公園でのママ話もヒートアップ、話が終わらず(子ども達はとっくに帰りたがっている)そのままどこかの家に子ごとなだれこむことも頻発。息抜きと称して結構な頻度でママ友飲み会もやっていた。夫もご苦労さんなことであった。
「対岸の家事」は秀逸なドラマであった。原作があるようなので読んでみようと思うが、そう、「家事」ってほんと時間取られて何か魂まで抜かれるようなところがある。それを「専業」にしてはいけない(仕事にするならいいと思う)と思うが、なぜかと問われれば、それは「愛」を伴うからだ。
愛の労働なのだ「家事」は。
誰かとカップリングした途端に「家事」は愛になってしまうのである。そして愛というものは無償の愛などほぼ語義矛盾、愛は対価を求めるものだ、普通。
対価として何をもらうか?それを貰えばますます二級市民への道。でもいいじゃないの幸せならば・・。
そういう昭和ブルースを我らは公園でかつての新宿フォーク集会のように徒党を組んで謳ってたのである。
3年間私は「卒業証書」がもらえるくらいこの近所の「水道公苑」に通った。みんな幼稚園に入りその関係は終わったけど。その後はお決まりでみんな「教育ママ」になり、でも子ども達はなるようにしかならないを知るにいたり皆もう「老後」。
その5年後、下の子だけを単独で同じ公園に連れて行くようになったが、全く様相が変わっていた。ママたちは「自分の子ども」と遊ぶようになってた。少しはお話しするけど、かつてのようなママ同士の盛り上がりに全くならない。子どもと離れたいから公園に来たんじゃないの!?と思ったもんだが。
その挙句に「嘘ごえママ」か。自分の子どもとも繋がんなくていいのか、それを拒絶しているのか、そういう声出してると、いきなり「本質」が噴出して「虐待」になるじゃないの?なんていうのは昭和ママの嫌疑。
つまりどんどん誰かと「本質」でつながる必要なんか無くなって来たんだな。

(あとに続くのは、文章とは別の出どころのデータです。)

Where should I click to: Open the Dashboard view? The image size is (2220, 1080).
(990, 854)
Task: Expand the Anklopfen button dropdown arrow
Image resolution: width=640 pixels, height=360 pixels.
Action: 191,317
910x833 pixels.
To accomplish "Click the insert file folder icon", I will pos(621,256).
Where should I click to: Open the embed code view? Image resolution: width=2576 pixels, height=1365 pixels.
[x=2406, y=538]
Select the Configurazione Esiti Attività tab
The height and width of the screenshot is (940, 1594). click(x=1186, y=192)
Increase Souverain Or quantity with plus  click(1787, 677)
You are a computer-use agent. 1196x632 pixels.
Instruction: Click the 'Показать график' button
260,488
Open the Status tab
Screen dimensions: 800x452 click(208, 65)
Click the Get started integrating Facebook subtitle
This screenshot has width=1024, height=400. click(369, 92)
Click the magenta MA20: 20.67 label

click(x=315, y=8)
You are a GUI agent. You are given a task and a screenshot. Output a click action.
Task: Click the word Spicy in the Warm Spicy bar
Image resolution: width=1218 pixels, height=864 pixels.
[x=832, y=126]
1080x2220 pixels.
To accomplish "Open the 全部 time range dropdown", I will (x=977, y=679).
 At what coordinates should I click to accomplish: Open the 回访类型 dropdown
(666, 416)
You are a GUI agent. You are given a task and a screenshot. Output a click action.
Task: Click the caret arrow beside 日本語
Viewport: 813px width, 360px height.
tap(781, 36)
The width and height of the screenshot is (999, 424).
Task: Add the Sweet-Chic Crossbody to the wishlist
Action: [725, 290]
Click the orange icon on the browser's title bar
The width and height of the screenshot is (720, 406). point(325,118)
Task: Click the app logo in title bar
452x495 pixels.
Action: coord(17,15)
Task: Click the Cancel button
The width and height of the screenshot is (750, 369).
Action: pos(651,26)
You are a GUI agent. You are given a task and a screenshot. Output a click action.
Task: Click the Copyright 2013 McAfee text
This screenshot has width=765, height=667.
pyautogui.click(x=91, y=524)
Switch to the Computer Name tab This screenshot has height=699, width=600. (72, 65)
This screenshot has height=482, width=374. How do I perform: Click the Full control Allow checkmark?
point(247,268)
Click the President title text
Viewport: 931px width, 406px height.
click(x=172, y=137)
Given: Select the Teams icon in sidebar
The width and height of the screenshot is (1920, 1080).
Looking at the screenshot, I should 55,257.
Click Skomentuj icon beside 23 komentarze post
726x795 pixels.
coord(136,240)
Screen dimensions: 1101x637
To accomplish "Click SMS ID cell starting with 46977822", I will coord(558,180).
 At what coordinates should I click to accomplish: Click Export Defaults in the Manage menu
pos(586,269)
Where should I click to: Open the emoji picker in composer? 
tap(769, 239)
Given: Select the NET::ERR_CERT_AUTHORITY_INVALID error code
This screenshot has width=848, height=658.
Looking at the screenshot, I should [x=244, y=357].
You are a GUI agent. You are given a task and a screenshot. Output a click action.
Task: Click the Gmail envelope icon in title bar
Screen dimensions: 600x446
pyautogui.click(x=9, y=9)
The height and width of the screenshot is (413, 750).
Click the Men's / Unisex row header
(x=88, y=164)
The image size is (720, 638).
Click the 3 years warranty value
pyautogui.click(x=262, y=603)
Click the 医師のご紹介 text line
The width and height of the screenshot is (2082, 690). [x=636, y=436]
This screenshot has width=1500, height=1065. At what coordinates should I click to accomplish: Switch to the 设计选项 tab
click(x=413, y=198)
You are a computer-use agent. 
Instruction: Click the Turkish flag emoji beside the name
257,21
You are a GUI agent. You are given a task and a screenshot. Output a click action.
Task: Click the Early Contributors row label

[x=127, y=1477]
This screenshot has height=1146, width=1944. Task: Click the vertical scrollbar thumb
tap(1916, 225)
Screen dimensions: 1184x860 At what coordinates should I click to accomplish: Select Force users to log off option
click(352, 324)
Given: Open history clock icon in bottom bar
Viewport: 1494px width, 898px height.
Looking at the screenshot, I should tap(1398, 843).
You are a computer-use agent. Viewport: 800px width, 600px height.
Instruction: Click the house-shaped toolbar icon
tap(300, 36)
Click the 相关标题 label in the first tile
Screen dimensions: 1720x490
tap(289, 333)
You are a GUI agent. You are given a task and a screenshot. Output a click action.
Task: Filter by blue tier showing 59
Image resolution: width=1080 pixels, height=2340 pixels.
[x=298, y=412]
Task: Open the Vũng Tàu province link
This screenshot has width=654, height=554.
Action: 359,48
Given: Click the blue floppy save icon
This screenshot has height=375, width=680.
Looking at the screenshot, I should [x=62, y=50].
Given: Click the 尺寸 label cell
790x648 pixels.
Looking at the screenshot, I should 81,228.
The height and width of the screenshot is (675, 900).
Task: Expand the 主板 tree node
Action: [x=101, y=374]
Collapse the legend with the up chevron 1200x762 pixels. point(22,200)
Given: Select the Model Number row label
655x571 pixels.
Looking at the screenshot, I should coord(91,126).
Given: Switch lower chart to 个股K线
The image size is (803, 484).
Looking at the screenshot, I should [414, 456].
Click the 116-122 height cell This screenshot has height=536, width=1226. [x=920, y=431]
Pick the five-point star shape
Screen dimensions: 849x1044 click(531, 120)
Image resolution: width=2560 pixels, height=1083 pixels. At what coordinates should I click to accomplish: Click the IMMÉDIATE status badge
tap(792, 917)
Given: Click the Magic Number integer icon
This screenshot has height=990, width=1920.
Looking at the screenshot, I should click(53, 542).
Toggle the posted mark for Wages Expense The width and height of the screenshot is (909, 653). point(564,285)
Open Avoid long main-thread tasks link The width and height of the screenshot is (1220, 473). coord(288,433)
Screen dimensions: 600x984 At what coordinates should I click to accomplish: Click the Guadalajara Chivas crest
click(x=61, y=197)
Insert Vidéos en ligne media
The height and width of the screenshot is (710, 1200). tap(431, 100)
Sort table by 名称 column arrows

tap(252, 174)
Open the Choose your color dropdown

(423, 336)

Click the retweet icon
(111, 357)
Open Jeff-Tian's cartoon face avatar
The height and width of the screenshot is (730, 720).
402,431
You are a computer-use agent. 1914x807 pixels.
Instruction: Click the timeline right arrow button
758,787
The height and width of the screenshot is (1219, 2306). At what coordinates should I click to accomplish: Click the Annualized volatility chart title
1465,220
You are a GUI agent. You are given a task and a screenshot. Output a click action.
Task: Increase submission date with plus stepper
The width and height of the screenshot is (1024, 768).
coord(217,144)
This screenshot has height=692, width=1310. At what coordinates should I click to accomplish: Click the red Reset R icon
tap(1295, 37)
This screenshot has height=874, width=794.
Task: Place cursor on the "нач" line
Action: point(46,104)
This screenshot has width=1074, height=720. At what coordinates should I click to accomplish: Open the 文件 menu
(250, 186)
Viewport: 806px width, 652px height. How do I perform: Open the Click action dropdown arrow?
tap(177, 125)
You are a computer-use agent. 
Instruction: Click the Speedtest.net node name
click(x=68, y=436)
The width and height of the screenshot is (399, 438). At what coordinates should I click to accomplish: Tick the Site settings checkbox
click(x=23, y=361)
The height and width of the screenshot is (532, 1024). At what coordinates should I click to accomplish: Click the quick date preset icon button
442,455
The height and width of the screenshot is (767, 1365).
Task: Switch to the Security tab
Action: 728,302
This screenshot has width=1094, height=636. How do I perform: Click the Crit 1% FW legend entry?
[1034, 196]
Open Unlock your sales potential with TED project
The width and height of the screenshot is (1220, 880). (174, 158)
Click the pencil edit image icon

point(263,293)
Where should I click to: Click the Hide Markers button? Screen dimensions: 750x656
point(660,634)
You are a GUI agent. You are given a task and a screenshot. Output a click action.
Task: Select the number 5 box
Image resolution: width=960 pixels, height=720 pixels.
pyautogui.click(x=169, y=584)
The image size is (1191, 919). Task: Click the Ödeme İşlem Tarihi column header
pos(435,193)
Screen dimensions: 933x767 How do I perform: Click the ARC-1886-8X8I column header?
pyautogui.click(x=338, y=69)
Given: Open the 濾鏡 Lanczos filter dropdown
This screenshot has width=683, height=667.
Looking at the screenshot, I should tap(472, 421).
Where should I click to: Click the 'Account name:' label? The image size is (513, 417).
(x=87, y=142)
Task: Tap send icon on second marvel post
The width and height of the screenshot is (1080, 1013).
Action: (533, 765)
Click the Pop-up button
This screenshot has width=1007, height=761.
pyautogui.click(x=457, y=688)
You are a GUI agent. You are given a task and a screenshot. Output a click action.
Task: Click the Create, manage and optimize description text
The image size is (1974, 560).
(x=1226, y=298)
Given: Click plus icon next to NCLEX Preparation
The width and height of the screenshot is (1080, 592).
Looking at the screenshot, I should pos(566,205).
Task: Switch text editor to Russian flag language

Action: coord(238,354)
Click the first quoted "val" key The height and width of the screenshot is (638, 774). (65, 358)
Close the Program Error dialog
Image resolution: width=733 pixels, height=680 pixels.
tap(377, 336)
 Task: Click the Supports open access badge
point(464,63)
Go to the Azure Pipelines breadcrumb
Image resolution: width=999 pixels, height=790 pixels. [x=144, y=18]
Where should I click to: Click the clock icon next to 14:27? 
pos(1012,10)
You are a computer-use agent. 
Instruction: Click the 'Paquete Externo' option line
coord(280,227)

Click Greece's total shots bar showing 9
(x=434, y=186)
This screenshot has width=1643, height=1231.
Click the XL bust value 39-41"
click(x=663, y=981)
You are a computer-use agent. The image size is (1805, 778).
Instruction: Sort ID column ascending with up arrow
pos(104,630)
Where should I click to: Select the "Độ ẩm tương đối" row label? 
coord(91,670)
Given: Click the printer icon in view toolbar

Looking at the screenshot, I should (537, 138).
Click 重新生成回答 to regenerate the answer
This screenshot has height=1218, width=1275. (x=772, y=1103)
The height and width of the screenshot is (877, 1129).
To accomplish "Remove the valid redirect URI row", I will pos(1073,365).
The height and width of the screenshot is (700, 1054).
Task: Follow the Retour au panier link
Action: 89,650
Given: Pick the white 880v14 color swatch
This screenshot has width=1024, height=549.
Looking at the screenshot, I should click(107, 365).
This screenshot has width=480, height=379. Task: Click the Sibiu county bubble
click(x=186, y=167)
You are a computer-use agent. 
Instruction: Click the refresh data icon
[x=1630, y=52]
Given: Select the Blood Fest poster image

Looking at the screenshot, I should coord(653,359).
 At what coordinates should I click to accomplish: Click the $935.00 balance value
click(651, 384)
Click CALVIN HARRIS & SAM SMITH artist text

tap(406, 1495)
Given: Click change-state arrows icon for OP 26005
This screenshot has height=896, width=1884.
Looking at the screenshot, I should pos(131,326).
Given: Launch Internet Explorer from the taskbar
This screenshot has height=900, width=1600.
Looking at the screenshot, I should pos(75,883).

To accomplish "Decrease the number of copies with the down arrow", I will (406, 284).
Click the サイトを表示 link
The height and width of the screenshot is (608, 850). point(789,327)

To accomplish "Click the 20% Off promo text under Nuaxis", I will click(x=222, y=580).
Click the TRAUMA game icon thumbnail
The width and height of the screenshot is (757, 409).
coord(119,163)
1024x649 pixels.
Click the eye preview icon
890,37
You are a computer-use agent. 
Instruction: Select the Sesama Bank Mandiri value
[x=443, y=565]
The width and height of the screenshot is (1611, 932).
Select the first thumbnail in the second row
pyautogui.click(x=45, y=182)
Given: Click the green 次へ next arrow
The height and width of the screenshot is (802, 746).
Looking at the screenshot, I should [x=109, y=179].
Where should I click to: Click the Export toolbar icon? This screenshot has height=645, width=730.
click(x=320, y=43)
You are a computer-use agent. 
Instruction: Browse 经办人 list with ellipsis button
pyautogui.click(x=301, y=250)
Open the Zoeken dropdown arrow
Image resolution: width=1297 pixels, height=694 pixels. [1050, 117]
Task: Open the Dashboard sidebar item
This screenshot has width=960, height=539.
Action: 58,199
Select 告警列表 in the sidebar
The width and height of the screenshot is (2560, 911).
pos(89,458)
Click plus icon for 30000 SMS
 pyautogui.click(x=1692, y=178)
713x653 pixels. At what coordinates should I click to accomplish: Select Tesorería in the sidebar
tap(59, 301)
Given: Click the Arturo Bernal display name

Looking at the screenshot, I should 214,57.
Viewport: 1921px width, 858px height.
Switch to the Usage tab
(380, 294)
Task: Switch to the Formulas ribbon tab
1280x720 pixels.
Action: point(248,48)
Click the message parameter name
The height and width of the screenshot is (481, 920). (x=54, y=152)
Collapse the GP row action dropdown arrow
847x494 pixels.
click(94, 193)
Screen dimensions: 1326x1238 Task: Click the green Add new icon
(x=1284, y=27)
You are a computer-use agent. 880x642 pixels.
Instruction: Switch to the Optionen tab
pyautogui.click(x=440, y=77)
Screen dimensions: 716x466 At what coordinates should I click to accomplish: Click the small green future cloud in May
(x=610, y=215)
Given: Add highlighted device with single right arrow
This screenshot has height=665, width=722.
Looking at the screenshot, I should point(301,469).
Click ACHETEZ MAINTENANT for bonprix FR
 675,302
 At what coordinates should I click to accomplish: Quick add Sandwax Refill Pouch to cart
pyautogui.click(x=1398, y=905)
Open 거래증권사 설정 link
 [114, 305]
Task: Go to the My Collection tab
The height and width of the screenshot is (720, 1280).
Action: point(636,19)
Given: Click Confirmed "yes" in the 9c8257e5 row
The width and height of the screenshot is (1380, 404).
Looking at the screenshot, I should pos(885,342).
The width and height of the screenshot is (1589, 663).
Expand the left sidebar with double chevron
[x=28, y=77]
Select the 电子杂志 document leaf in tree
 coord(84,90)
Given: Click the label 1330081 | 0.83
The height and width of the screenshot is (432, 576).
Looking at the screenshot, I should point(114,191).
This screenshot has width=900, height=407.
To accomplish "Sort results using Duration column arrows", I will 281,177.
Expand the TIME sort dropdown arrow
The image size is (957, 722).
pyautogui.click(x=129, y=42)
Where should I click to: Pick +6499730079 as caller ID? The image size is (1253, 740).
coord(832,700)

自分のことは自分でできるし、人に助けてもらえなくても代替してくれるものはいくらでもあるんだろう。
「それでも人しか〜愛せな〜い」と髪の毛をかき上げながらうたう武田鉄矢になってしまうが。
他人をあまり必要としなくなっていくのかもしれないが、生きている以上は「自分」は死ぬまでは付き合わなくてはならないものですから、下から繋がった声を出せた方がいいと思うんですよ。これ一発でストレスは解消できることはお約束しますが、下から繋がった声を出すということはそれほど簡単ではないと思う。
つまり、多くは自分は自分に嘘をついているからだ。
イタリアの先生って「本当に偉い」に違いないが(殿堂スカラでプリマ張ってるんだからね)シンプルに下から繋がった声でうたえ、の技術を教えてくださるが、やはりお家芸で、「声楽」がお紅茶、おピアノ、「お声楽」になっていないからね。飾りじゃないのよ「声楽」は。